Corporations, in other words, sell dissent, and especially anti-capitalist dissidence, back to a dissenting market segment. Before Reagan and the industrial circulation of the cursed word ‘neoliberalism’, this phenomenon had not yet been widely observed. But Lumet and Chayefsky saw where the 1970s were headed. The radicals had turned into young urban professionals, and the corporate media was absorbing them.

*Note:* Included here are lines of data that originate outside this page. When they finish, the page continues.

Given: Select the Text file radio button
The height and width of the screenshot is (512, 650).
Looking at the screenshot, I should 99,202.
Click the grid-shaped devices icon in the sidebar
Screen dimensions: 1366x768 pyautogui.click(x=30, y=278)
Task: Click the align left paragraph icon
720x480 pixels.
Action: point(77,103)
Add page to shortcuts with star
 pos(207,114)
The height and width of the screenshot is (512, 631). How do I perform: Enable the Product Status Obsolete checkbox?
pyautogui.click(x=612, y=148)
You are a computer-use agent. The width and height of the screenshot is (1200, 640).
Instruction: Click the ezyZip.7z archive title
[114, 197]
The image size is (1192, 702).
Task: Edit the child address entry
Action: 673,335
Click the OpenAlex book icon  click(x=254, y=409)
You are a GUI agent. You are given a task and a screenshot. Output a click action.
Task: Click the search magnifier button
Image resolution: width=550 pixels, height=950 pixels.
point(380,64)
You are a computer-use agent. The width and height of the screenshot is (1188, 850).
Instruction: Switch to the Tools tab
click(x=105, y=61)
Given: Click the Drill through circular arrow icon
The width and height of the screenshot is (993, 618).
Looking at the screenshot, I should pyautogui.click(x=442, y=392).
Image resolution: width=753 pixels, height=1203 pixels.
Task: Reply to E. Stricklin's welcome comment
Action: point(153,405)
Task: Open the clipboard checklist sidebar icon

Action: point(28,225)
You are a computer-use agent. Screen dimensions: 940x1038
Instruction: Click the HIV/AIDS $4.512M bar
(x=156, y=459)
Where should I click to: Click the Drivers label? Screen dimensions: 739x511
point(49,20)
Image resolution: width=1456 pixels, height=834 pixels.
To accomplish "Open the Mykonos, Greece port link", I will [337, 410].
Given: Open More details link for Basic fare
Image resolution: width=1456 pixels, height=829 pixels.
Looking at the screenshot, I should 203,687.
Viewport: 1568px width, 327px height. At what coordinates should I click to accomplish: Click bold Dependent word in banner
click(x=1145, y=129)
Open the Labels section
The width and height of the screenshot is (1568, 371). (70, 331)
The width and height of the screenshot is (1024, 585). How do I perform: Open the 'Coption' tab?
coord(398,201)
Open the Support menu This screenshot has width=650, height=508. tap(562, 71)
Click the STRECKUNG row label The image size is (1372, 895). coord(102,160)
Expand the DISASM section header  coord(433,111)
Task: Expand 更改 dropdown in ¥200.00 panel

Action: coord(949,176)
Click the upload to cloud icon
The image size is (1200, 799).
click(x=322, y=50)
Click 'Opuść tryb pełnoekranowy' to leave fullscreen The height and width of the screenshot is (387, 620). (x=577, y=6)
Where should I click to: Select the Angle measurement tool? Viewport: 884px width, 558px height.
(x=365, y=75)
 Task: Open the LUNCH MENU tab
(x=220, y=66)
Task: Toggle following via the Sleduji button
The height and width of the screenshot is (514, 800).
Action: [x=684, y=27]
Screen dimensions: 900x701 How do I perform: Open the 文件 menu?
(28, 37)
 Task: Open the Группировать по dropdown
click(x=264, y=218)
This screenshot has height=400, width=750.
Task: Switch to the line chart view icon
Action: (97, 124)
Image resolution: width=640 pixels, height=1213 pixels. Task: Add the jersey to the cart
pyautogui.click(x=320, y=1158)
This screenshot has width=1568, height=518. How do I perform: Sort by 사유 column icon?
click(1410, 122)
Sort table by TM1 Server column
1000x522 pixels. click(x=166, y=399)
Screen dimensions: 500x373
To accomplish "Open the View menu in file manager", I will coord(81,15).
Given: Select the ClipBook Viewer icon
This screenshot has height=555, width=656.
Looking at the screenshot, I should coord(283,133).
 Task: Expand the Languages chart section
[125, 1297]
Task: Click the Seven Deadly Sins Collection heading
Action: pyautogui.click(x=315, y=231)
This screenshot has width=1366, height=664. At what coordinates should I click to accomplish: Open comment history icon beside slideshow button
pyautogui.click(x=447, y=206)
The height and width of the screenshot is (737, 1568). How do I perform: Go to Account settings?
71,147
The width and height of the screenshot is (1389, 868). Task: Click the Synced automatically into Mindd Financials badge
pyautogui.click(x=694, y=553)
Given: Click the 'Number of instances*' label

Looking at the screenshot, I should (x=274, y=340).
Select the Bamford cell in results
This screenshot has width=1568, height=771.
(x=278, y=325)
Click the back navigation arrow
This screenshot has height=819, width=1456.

In one of the film’s best touches, we see Christenson, desperate for another commercial success, cut a deal with a terrorist group called the Ecumenical Liberation Army for the group to document its actions on TV. Christenson’s counterparty is Afro-sporting light-skinned Communist Party representative named Lauren Hobbs, clearly based on Angela Davis. Davis remains universally celebrated on the Left for her stated commitments to the Black Panthers and the Communist cause. But Lumet saw right through her. Hobbs is depicted as a cynical media operator. After initial skepticism, she relents to Christenson when she’s offered editorial control over the program. Decades later Angela Davis continues to play her role as the mainstream media’s favorite communist, making the case for the continued dominance of the Democratic Party.
Here, too, the network is happy to voice the rage and alienation of the masses so long as it remains profitable and doesn’t interfere with its strategic needs. Yet the tone of the film shifts when UBS’s corporate parent CCA decides to sell out to a larger Saudi conglomerate. Beale’s frenetic rants get too real for the network precisely at the moment that his speech becomes precise. This is when Arthur Jensen calls Beale in and gives the iconic “System of Systems” speech. “You have meddled with the primal forces of nature!”, Jensen booms.
Overmatched and chastened, Beale is allowed to continue with his nightly jeremiads so long as he steers clear of strategic topics and his ratings don’t slip. But the ratings do slip. It turns out audiences can only have their alienation channeled for so long, and they turn on Beale once they begin to find his daily dose of reality depressing. As a last-ditch effort to save the network, Christenson organizes the on-air assassination of Beale, fulfilling Beale’s prophecy of dying on-air. The network reigns supreme.
Lumet’s Network is not only a masterful work of film art, it’s also an eerily prescient piece of pop philosophy. Its heavy use of monologues gives it a dramatic quality similar to a righteous sermon. In fact, it was this quality of the film that caused Pauline Kael to denounce it in a famous New Yorker review of the film called “Hot Air”: “He’s like a village Crazy bellowing at you: blacks are taking over, revolutionaries are taking over, women are taking over.” But the film retains its power decades later precisely because of those monologues telling us something real. What Lumet and Chayefsky had noticed was the way in which existing vertical power structures were adopting the language of the radicals to expand. In 2023, who could disagree?